** begin **

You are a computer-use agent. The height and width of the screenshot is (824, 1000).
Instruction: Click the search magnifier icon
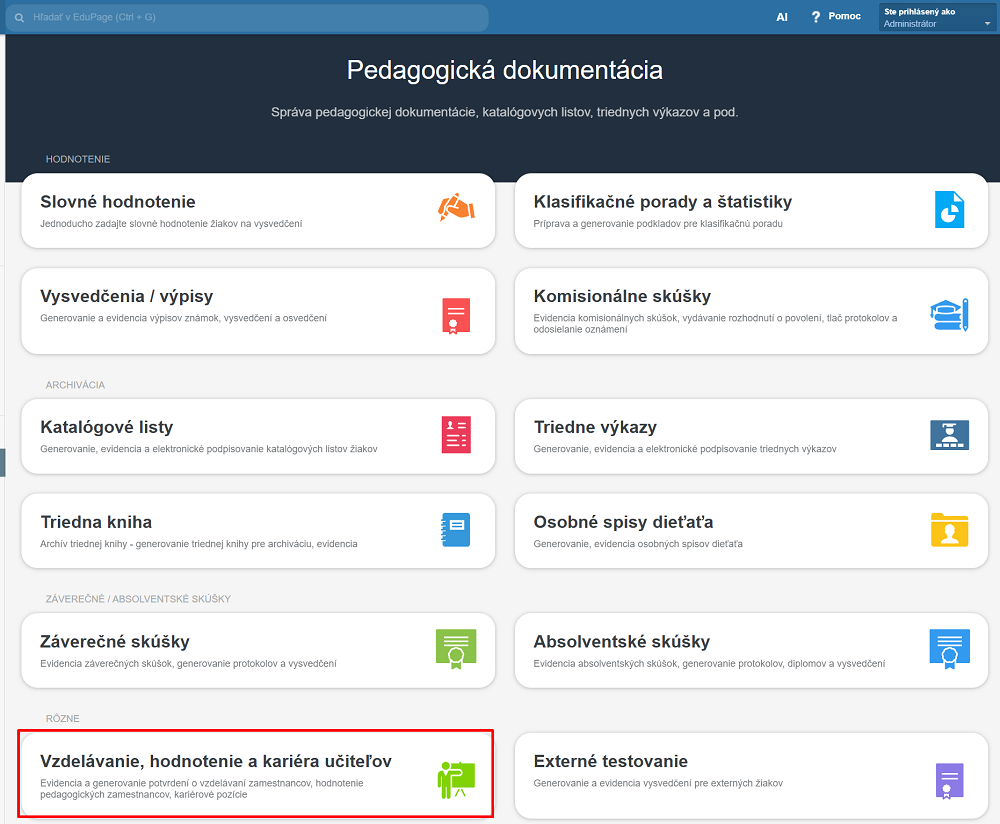(x=19, y=18)
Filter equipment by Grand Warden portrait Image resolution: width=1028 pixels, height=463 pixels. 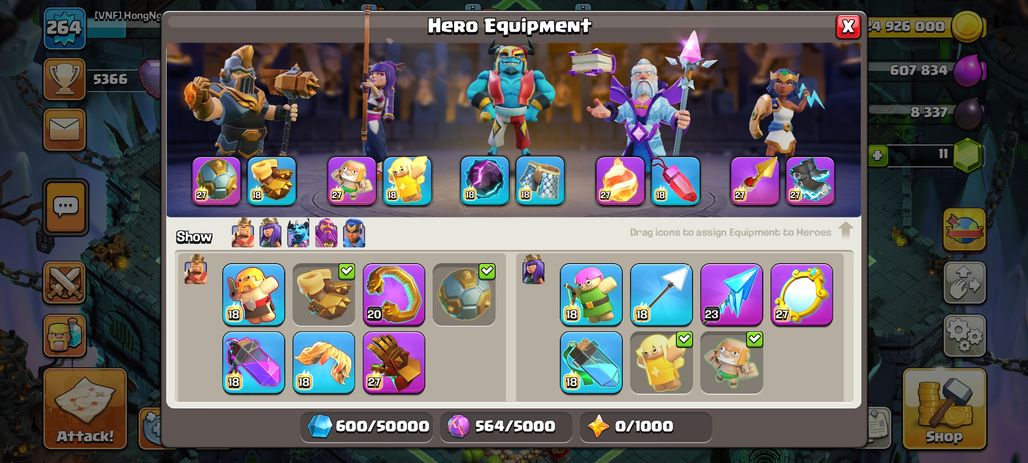pos(326,233)
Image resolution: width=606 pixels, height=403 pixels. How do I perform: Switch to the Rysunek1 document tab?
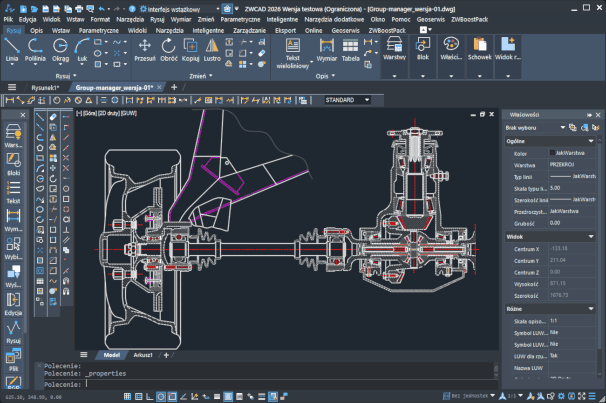tap(44, 87)
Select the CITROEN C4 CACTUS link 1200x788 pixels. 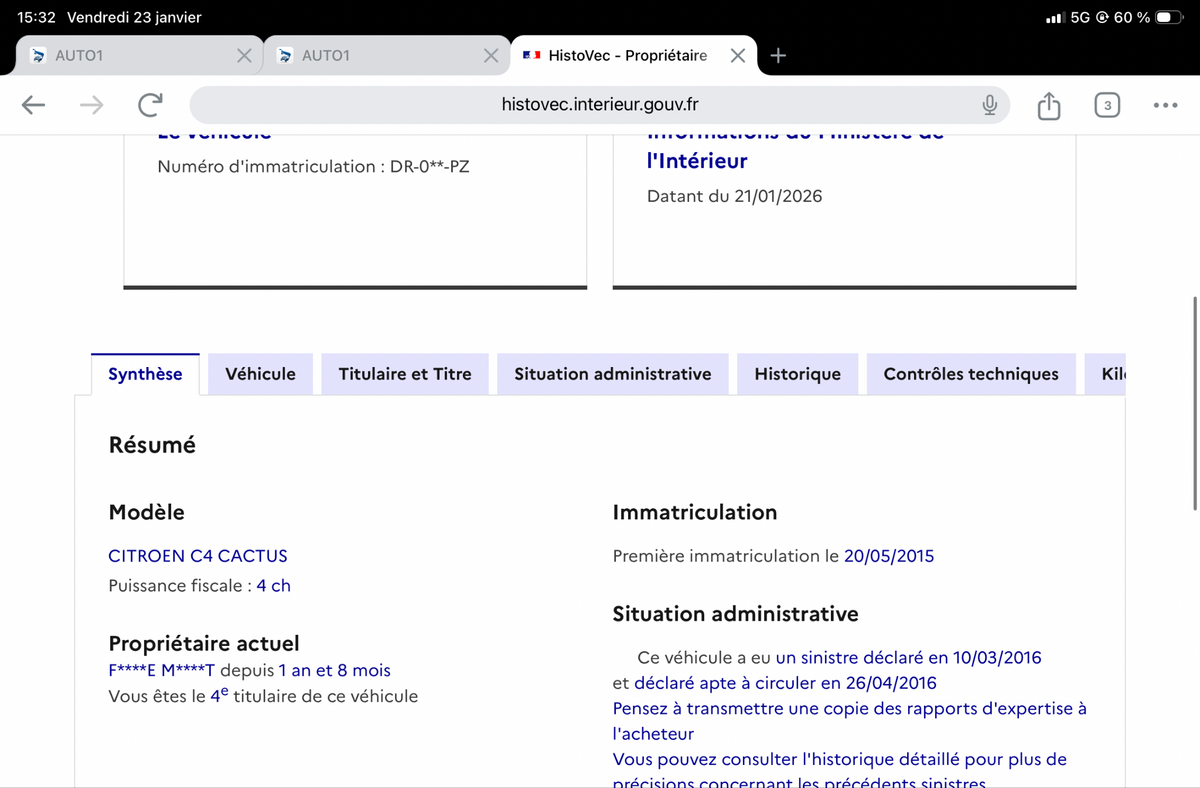[x=198, y=556]
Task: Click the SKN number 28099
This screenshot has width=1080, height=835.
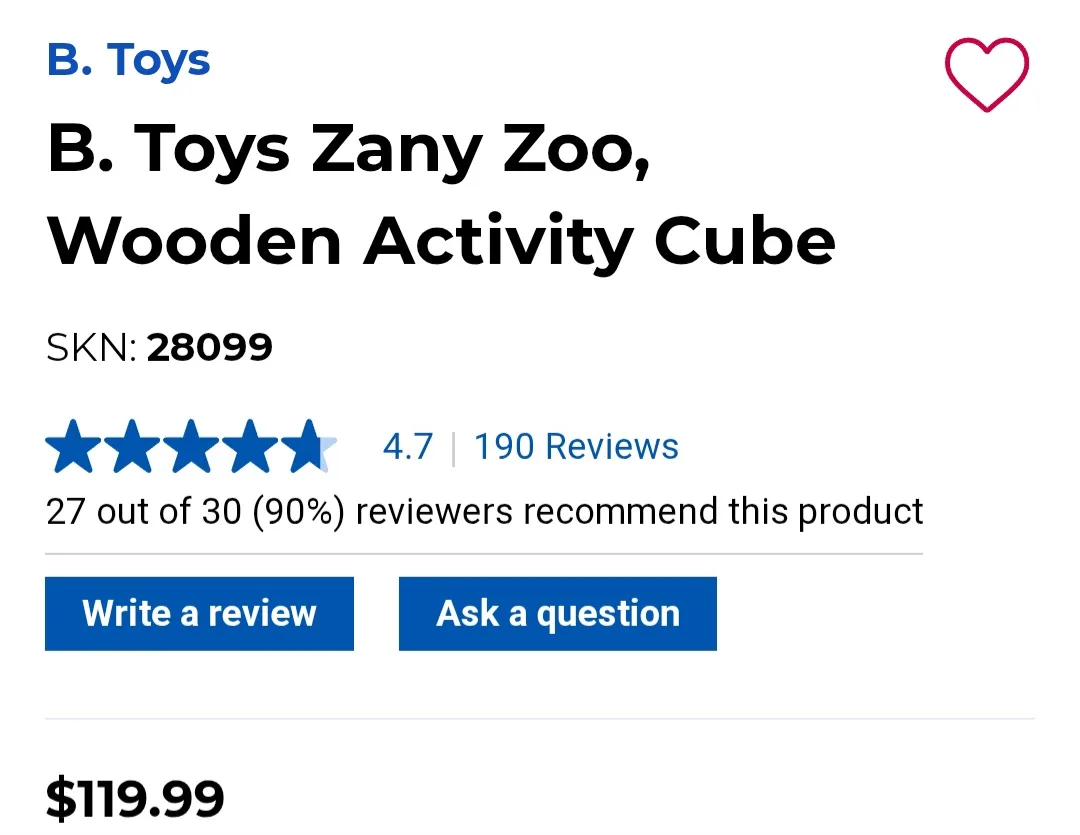Action: 210,347
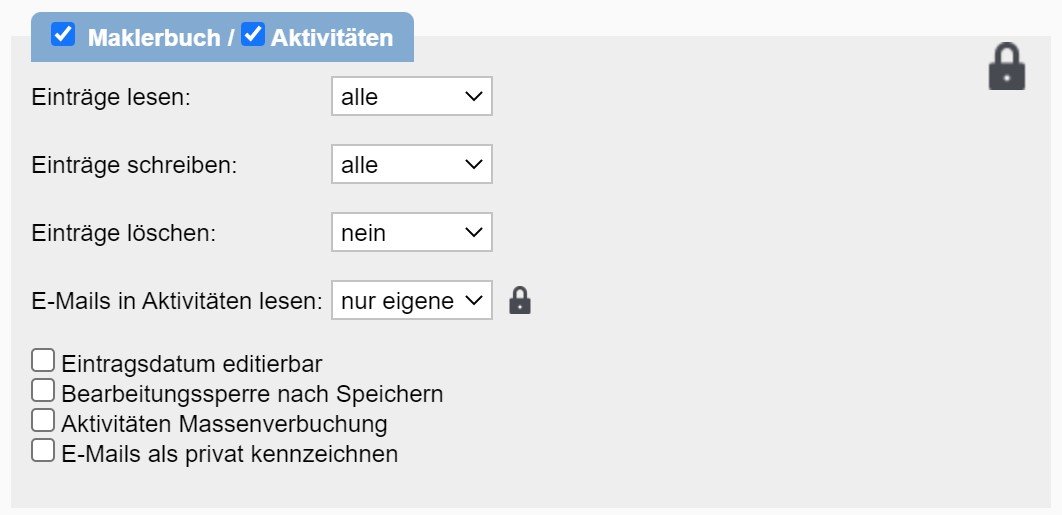Click the 'Maklerbuch /' tab title text
Image resolution: width=1062 pixels, height=515 pixels.
160,38
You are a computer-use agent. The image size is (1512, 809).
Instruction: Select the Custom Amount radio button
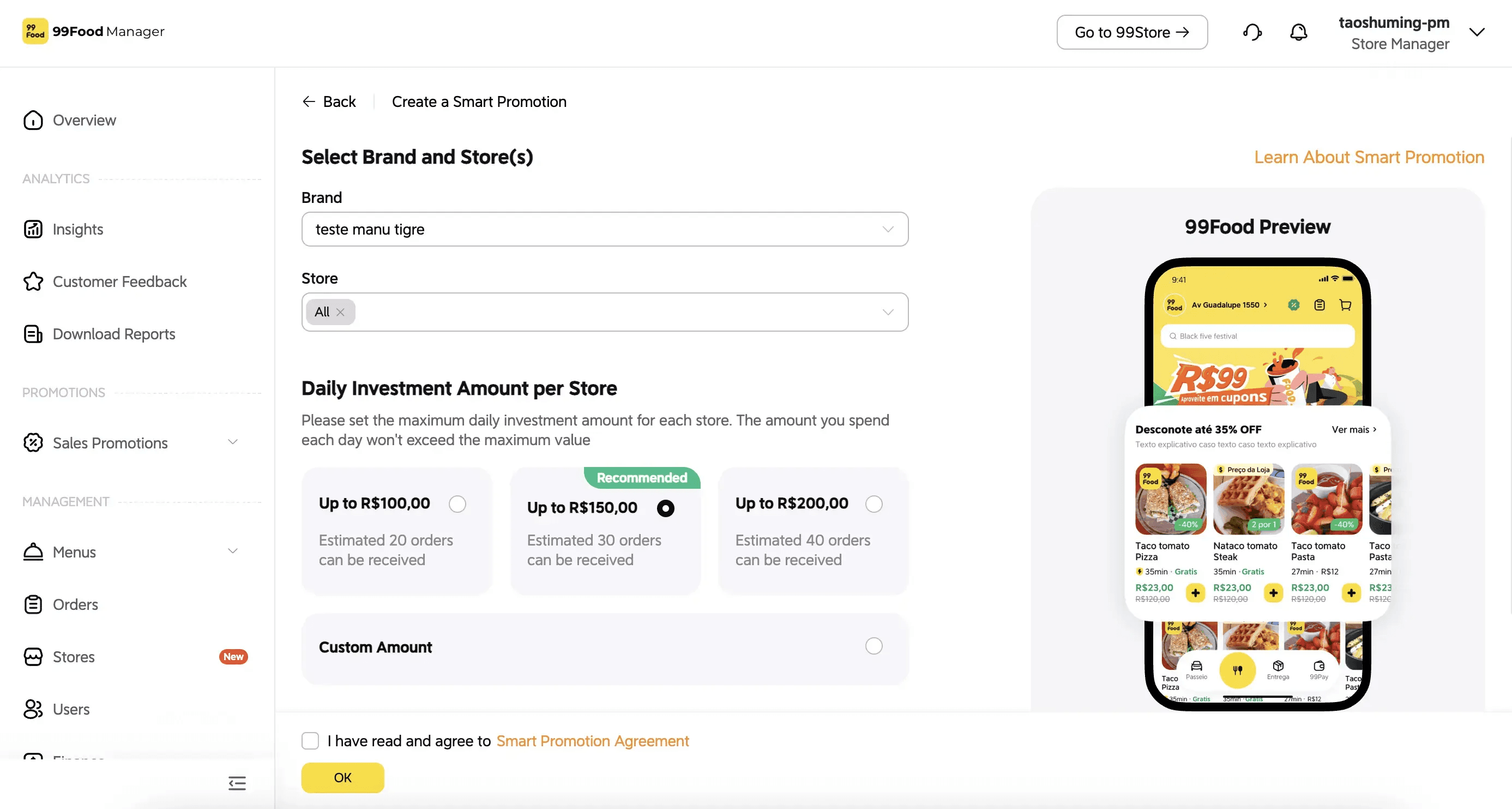click(x=874, y=646)
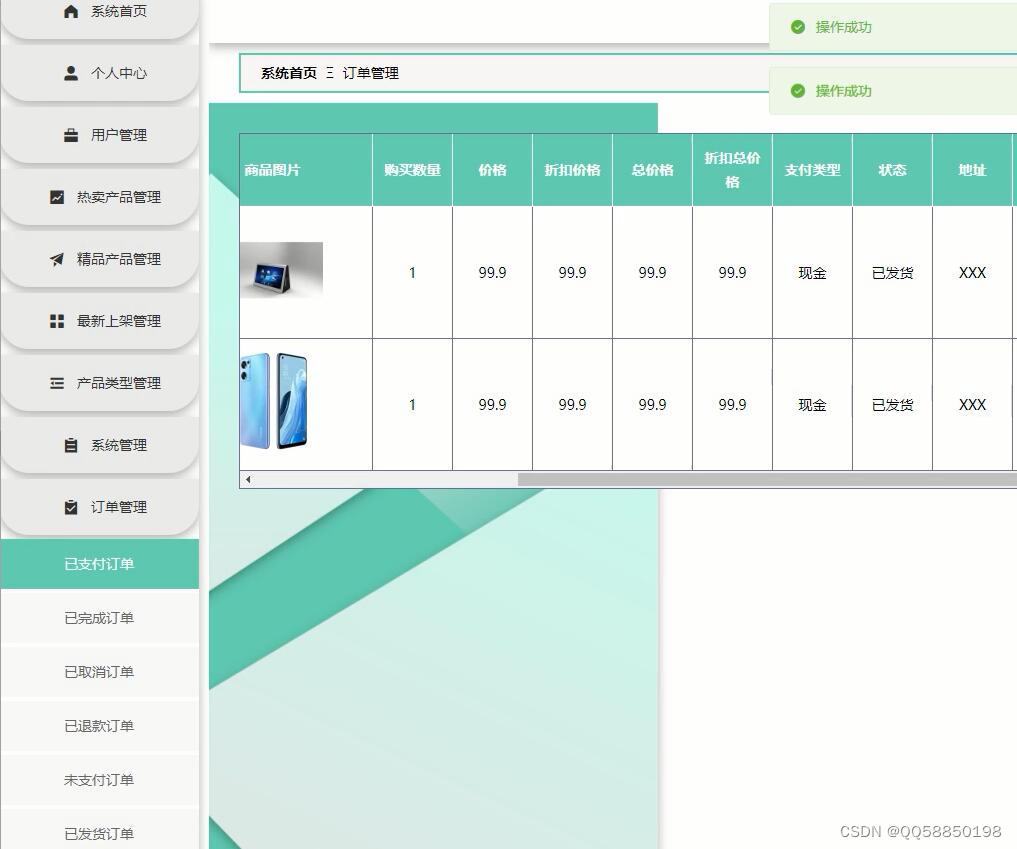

** end **

**GIVEN REQUEST**
How many lines in the entries above contain the word "agent"? Reply with the number only.

**RESULT OF THIS EXERCISE**
2